Scenario 3: Problem-Solving Process

[10:27:10] Candidate: I'm not sure how to handle the edge cases here
[10:27:15] Interviewer: What edge cases are you thinking about?

AI Suggestions:
• "Let's start with the simplest edge case - what happens with empty input?"
• "How would you test this solution to catch edge cases?"
• "Can you think of any boundary conditions that might break your algorithm?"

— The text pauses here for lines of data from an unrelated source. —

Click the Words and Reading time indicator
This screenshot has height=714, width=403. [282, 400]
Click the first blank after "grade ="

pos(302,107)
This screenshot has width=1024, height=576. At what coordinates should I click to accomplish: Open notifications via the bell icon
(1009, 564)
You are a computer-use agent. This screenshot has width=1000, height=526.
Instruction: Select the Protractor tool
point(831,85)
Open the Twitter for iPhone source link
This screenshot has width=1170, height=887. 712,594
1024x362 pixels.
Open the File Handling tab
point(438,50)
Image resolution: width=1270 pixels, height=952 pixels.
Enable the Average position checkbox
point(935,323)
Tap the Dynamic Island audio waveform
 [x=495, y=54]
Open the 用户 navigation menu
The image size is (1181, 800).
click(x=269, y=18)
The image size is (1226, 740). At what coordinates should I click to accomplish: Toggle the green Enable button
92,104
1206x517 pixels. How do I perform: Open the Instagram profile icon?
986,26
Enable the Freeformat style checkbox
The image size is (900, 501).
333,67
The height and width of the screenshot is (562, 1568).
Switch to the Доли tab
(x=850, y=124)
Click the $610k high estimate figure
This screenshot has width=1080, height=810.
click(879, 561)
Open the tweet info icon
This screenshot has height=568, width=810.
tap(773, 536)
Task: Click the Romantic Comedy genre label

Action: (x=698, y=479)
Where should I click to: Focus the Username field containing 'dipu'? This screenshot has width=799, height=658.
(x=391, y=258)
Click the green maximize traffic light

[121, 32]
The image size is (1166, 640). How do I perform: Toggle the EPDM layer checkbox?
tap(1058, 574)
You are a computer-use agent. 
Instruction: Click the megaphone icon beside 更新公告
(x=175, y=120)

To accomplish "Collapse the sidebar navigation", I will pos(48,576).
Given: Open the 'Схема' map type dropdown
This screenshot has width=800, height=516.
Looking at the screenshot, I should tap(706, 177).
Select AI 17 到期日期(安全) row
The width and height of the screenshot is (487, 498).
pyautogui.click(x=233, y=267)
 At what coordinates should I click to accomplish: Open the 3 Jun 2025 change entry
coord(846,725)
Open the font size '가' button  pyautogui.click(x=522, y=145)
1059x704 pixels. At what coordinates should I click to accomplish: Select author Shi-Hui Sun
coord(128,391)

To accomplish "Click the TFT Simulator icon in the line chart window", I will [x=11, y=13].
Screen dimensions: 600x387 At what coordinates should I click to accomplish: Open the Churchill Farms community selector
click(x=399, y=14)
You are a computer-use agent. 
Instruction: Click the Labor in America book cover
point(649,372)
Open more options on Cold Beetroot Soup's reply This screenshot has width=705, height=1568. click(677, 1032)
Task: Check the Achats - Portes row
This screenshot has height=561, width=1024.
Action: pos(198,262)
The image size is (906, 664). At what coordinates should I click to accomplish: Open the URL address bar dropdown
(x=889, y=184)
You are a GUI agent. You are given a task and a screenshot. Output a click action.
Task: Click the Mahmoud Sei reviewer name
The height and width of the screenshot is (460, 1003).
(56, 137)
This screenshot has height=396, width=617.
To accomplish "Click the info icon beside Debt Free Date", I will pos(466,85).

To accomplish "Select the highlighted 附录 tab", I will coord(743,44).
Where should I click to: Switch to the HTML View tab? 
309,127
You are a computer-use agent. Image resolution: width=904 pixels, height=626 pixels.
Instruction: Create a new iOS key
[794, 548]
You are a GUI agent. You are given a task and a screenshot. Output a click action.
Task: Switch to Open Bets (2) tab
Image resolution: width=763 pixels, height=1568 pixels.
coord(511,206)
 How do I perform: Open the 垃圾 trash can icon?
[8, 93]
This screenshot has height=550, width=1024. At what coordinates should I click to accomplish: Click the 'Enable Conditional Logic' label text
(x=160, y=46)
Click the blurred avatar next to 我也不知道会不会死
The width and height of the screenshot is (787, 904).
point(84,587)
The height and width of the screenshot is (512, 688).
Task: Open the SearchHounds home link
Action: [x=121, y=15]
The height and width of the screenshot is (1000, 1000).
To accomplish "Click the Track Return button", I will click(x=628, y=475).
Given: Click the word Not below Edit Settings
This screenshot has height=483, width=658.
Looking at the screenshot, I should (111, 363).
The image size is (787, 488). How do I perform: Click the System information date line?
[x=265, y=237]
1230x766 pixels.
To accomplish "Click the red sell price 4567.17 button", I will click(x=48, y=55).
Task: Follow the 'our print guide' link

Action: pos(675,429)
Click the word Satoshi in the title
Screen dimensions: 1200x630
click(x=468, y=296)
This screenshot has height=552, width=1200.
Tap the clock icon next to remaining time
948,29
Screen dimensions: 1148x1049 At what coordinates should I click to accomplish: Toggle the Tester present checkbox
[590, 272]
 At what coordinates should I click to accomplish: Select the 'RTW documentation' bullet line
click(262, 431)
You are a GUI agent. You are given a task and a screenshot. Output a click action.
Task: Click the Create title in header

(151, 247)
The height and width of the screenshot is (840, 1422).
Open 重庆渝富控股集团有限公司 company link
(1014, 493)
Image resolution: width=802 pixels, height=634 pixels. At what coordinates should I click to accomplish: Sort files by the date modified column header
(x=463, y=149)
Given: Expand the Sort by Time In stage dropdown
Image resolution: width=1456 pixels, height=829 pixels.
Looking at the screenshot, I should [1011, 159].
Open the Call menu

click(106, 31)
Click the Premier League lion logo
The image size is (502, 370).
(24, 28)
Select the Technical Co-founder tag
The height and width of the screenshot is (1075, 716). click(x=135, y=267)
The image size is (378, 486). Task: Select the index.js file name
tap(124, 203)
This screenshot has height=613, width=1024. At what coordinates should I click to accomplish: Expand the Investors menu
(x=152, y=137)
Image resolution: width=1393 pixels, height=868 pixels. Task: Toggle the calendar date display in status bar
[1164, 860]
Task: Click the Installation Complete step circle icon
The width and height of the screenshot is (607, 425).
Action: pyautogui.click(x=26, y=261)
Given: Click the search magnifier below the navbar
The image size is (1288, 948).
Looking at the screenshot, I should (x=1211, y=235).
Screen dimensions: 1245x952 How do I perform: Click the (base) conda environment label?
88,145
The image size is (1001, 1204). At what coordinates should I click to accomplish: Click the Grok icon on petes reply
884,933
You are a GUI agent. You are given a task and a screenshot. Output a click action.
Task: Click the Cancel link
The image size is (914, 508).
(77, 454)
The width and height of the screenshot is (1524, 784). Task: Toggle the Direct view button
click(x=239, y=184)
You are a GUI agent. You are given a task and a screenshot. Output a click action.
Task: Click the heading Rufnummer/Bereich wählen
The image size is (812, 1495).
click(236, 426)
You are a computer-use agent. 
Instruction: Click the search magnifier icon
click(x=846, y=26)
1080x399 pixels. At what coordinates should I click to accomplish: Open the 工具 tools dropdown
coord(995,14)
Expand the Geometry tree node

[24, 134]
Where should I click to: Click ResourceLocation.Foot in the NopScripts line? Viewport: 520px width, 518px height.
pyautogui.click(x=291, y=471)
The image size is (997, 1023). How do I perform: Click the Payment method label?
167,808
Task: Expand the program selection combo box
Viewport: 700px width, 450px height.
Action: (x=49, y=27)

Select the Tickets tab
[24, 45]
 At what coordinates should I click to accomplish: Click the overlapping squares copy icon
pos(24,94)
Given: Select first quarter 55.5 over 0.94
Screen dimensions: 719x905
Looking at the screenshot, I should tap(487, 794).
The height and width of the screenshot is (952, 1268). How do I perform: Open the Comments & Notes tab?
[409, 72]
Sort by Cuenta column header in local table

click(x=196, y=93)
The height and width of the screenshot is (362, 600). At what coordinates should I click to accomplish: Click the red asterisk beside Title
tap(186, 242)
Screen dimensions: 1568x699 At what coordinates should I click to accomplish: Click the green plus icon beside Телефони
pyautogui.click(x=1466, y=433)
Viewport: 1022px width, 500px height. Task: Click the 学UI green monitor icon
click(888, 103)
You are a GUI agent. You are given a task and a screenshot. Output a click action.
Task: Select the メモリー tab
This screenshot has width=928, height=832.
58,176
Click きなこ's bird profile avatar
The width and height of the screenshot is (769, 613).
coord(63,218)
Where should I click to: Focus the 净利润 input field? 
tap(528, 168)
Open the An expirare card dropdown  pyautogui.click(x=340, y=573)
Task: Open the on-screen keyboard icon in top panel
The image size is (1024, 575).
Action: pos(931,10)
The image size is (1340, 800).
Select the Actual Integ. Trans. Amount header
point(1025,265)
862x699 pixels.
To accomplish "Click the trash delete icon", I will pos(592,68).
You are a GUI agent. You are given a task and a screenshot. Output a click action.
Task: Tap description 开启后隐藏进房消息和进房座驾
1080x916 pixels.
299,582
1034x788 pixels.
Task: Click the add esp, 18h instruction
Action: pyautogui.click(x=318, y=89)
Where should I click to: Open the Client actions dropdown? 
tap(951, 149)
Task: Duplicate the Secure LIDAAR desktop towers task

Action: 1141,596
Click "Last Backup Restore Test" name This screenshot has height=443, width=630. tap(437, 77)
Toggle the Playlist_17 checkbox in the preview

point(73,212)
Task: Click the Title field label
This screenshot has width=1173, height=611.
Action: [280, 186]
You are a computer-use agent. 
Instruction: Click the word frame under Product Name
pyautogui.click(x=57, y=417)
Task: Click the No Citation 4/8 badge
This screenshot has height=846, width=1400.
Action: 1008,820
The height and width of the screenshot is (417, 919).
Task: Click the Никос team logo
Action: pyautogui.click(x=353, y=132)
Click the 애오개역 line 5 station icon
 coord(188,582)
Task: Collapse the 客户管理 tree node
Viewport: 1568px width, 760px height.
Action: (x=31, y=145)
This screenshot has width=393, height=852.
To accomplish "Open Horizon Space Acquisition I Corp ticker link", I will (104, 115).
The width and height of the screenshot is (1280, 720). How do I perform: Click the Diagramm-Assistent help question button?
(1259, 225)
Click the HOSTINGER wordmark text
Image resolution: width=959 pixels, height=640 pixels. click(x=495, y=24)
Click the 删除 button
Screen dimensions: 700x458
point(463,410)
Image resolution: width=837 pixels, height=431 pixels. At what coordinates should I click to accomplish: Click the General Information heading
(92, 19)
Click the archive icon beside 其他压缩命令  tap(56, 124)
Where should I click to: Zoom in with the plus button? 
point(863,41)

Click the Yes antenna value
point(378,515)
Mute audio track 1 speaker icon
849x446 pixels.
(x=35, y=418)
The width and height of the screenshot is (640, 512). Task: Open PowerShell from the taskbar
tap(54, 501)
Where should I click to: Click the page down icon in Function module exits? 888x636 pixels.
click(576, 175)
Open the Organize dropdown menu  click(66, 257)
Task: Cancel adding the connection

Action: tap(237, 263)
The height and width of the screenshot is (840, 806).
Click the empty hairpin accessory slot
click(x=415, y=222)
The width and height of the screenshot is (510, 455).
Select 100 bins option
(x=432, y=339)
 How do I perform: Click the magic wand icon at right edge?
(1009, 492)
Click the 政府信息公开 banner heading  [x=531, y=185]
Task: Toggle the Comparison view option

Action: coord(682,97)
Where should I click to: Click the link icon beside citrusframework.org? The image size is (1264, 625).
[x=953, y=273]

API Tools Available to Chatbot

getTranscriptHistory

// Returns complete conversation transcript
{
  transcript: "formatted conversation with timestamps",
  entryCount: 25,
  roomId: "room_123",
  lastUpdate: "2025-01-15T10:30:00Z"
}

generateFollowUpQuestions

// Generates contextual questions based on conversation
{
  suggestions: [
    "Can you explain the time complexity of this solution?",
    "What edge cases should we consider?",
    "How would you optimize this further?"
  ],
  transcriptLength: 15,
  questionType: "technical",
  hasCode: true
}

analyzeComplexity (Enhanced)

// Now considers conversation context
{
  timeComplexity: "O(n log n)",
  spaceComplexity: "O(n)",
  analysis: {
    nestedLoops: 1,
    hasRecursion: false,
    // ... other metrics
  }
}

Implementation Details

Transcript Storage

  • In-memory storage using Map<roomId, TranscriptEntry[]>
  • Automatic cleanup when rooms are closed
  • Speaker identification with user names
  • Timestamp tracking for conversation flow

AI Integration

  • Real-time updates to transcript during conversation
  • Context-aware prompting with conversation history
  • Multi-modal analysis combining code + speech
  • Intelligent question generation based on conversation patterns

Privacy & Security

  • Room-based isolation - transcripts only accessible within interview room
  • Session-only storage - no persistent transcript storage
  • Role-based access - only interviewers can access AI assistance
  • Automatic cleanup when interview ends

Benefits for Interviewers

  1. Never Miss Important Details

    • Complete conversation history always available
    • Easy to review what's been discussed
    • No need to take manual notes during interview
  2. More Effective Questioning

    • AI suggests relevant follow-ups based on responses
    • Avoid repetitive questions
    • Dig deeper into interesting topics
  3. Better Assessment

    • Combine technical analysis with communication patterns
    • Understand candidate's thought process from speech
    • More comprehensive evaluation of problem-solving approach
  4. Improved Interview Flow

    • Stay focused on conversation instead of note-taking
    • Get real-time guidance on next questions to ask
    • Maintain natural interview rhythm

Future Enhancements

Planned Features

  • Sentiment analysis of candidate responses
  • Keyword highlighting for technical terms
  • Automatic scoring based on conversation quality
  • Export functionality for interview reports
  • Pattern recognition for common interview scenarios

Advanced Capabilities

  • Multi-language support for international candidates
  • Real-time coaching for interviewer improvement
  • Candidate preparation insights for better interviews
  • Integration with ATS systems for seamless workflow

Testing the Integration

  1. Start an interview session with voice transcription enabled
  2. Have a natural conversation about coding problems
  3. Open the AI chatbot and click "Get Transcript"
  4. Try generating follow-up questions based on the conversation
  5. Analyze code while considering the discussion context
  6. Notice how AI responses are more contextually relevant

The transcript-integrated chatbot transforms the interview experience from a basic Q&A session into an intelligent, adaptive conversation guided by AI insights.